Welcome to join another exciting community workshop with Juju and related projects!
This time @mmrezaie will take us through an interesting deployment of Slurm charms to build a HPC cluster with juju and lxd.
Meeting link: meet.google.com/ceh-zber-jnf
Date: Fri 2021-12-17 09:00 – 10:00 (UTC)
Abstract
In this workshop we will deploy the Slurm charms on a LXD cloud consisting of hardware mixed with CPU and GPU nodes. We will use different LXC profiles and collocate a few LXC containers per physical node to increase cluster’s hardware utilization. Then we launch CPU and GPU jobs using Slurm on those containers and see how it runs.

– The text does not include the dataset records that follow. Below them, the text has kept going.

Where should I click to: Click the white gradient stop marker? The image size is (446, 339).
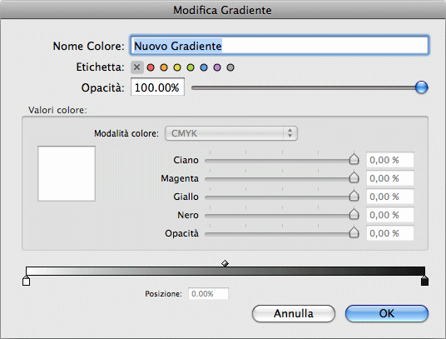point(26,281)
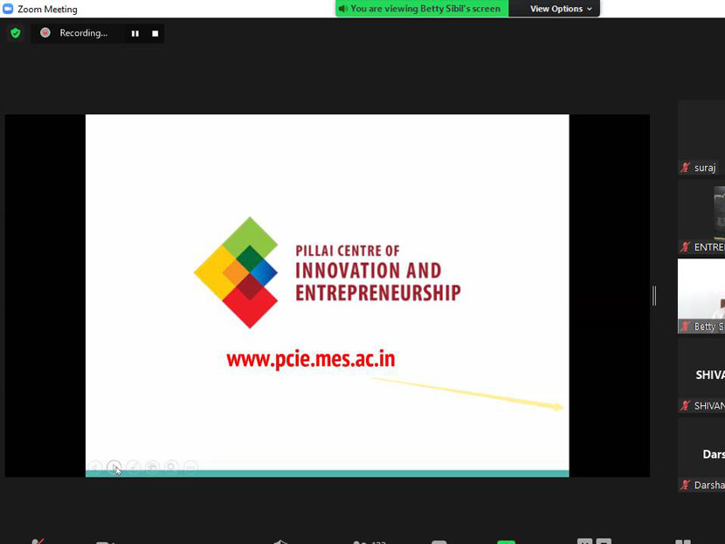The width and height of the screenshot is (725, 544).
Task: Click the divider handle beside participant panel
Action: coord(654,296)
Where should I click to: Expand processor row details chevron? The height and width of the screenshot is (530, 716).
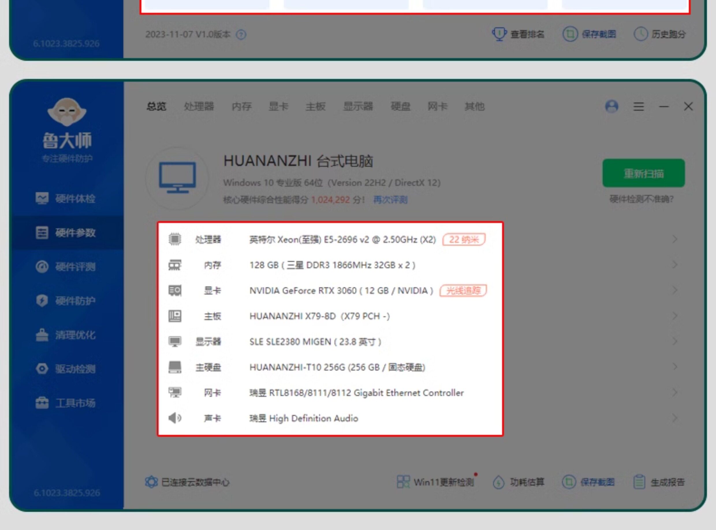(x=675, y=239)
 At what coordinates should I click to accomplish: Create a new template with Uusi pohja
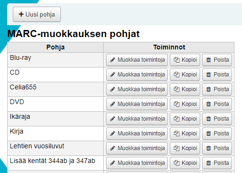(x=37, y=14)
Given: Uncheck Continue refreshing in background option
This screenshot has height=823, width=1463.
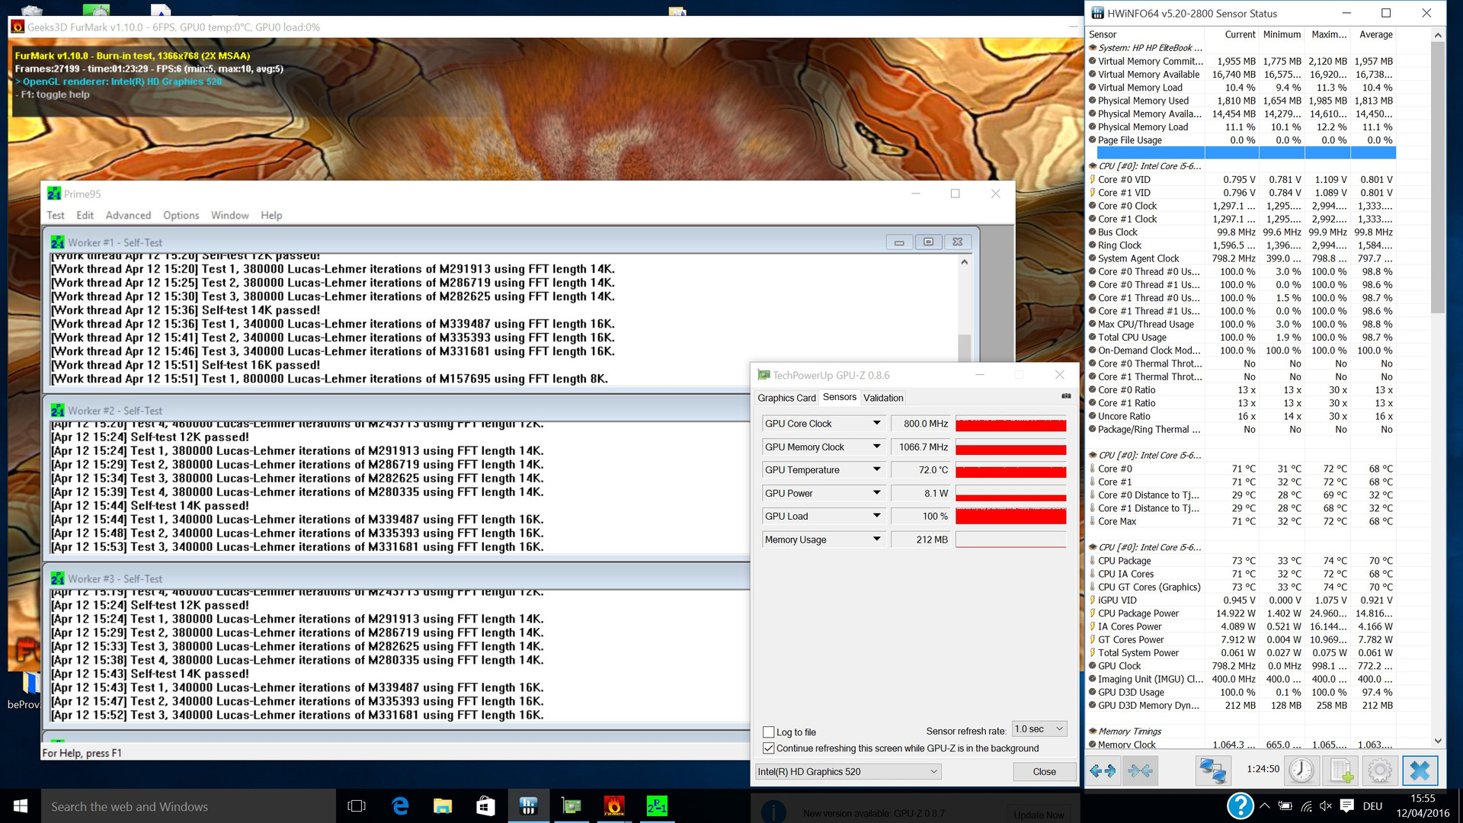Looking at the screenshot, I should 769,748.
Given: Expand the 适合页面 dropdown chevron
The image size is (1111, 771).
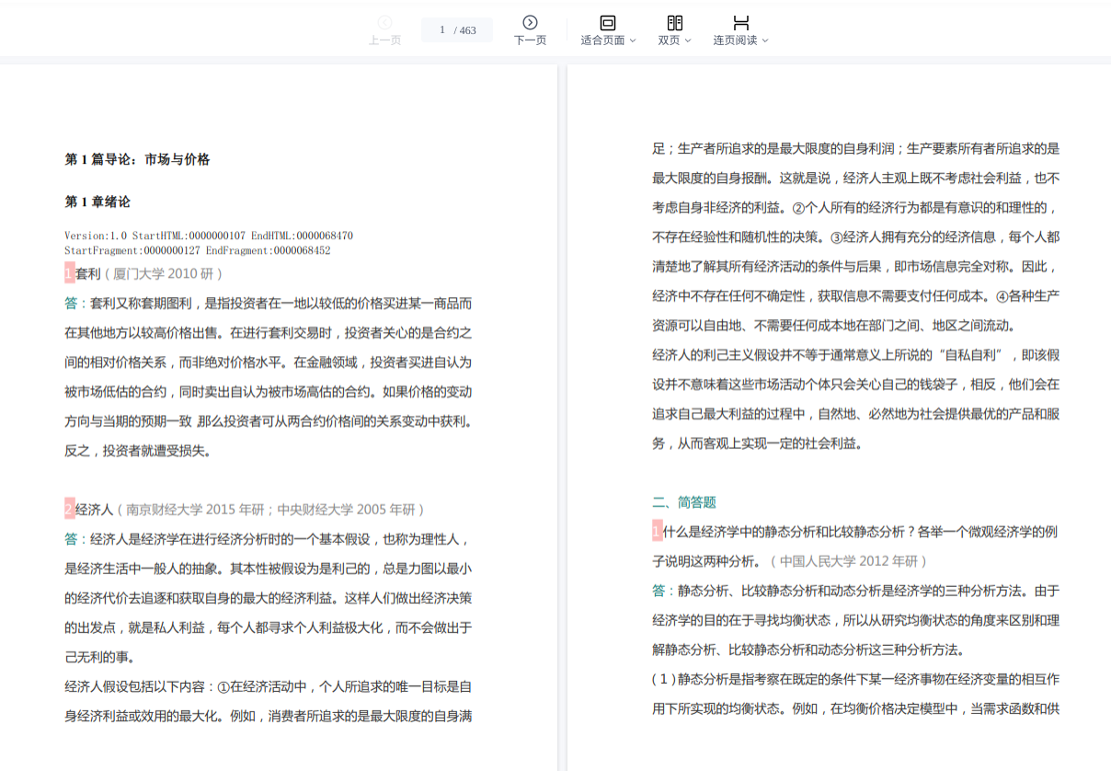Looking at the screenshot, I should tap(633, 40).
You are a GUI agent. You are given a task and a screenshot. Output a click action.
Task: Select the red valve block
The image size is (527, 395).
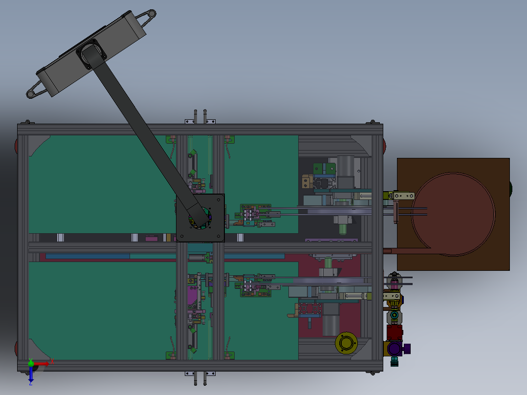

Slurm is used by more than 50% of all top500 compute clusters in the world and the de-facto workload scheduler for large compute clusters both in industry and academia.
The main challenges:
- Deploying Slurm Charms on an HPC Cluster with Heterogeneous Hardware
- Addressing Under-utilization of HPC cluster (especially with heterogeneous hardware, e.g., GPU and CPU mixed nodes)
- Different LXC profiles per one JuJu model
Discussion
We can discuss how we can further improve this solution and make it scalable, e.g., How can we mix different LXC profiles for one JuJu model? Can LXC profiles have conditions in them?
Help out
Please use your network and connections to invite people or post invitations in communities related to HPC, Slurm or LXD communities. Help us grow the juju community!
About @mmrezaie
@mmrezaie is a technical expert and PhD level researcher focusing on Diverse SLO and Heterogeneous Hardware on HPC clusters.